Du kannst mit glPushMatrix und glPopMatrix bei der fixedFunctionPipeline arbeiten. Wie das bei NonFixed ausschaut weiß ich leider nicht.

Also erst Matrix sichern. Spieler zeichnen. Matrix wiederherstellen. Kugel zeichnen


----------



## mick1114 (21. Dez 2011)

Das in 4 Richtungen schiessen hab ich gelesen, klingt aber so als sei das 2D.^^Ich zeichne die Kugeln schon innerhalb des gl push und popmatrix. Was ist eine fixedFunctionPipeline?^^ 
Ich dachte eigentlich, das sei ein bekanntes Problem. - ich werde morgen mal versuchen etwas Code zu uppen. 
Danke schonmal.
Gruss,
Mick


----------



## mick1114 (22. Dez 2011)

Hey,
ich habe jetz mal ein KSKB erstellt.
Um es kompilieren zu können müsst ihr LWJGL noch runterladen und den inhalt der Zip auf C: entpacken,
im Projekt selbst müsste alles sonst schon fertig eingestellt sein
Hier bitte lwjgl-2.8.2.zip laden: klick
Hier mein KSKB laden: klick

Kurze Beschreibung:
Die Klasse Movement beinhaltet die Berechnung der bewegung und enthält die Position und Rotation.
In der Grafik klasse befindet sich die Main Methode, der Renderloop, sowie die Eingabe.
Weapons beinhaltet das erzeugen der Kugeln und die Kugelklasse selbst.
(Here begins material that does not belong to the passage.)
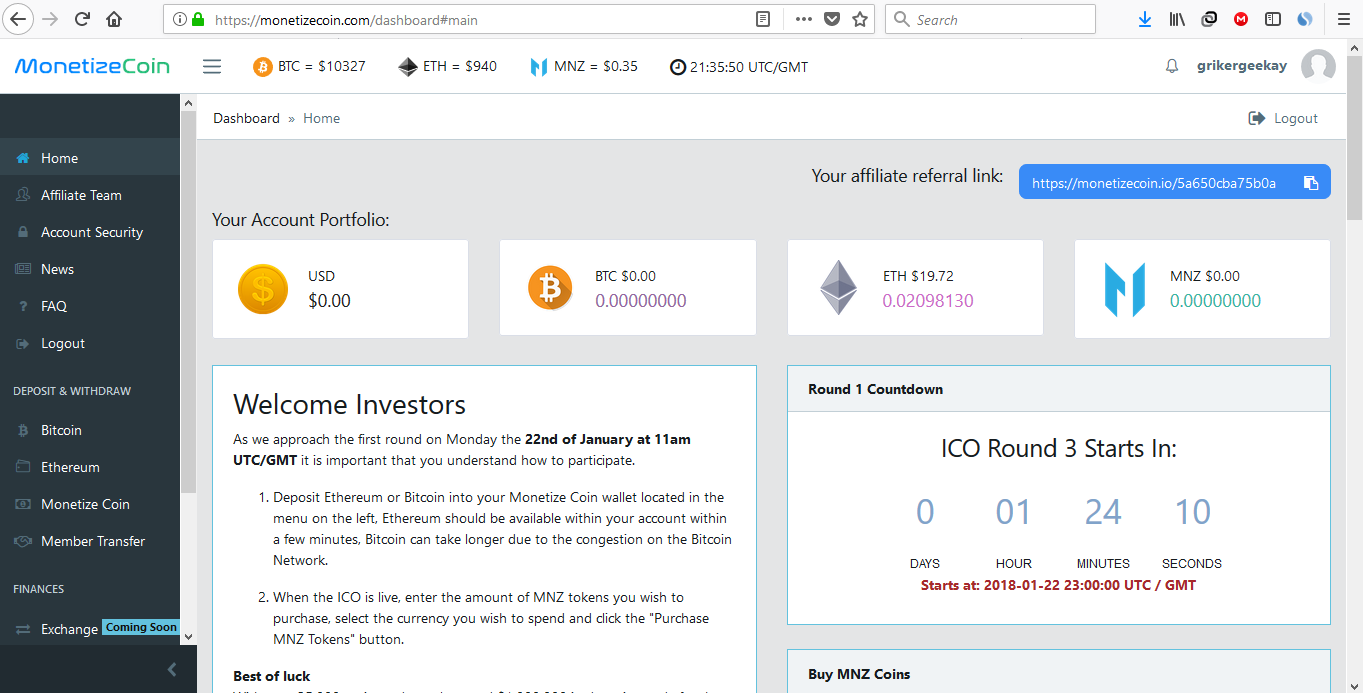Click the Pocket save icon
The image size is (1363, 693).
(832, 19)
Ich denke es liegt irgentwie am UP-Vector, denn wenn man z.b. schießst, sich seitlich nebn die Kugeln bewegt und dann auf diese schaut, verändern sie ihre flugrichtung um 90°. - Ich weis leider nicht wie ich das korrigieren kann, ich hoffe ihr habt eine Idee.

Mfg,
Mick


----------



## mick1114 (22. Dez 2011)

Also ich hab den Fehler gefunden und eigentlich ist er ziemlich dumm.^^
Ich hab der Kugel, anstatt ihr ein neues Quaternion zu erzeugen den Zeiger des Quaternions des Spielers übergeben und deswegn ist sie immer von dem ausgegangen.
Aber trotzdem danke für eure Antworten.

(Sorry für dreifachpost, aber ich kann nicht editieren o0)


----------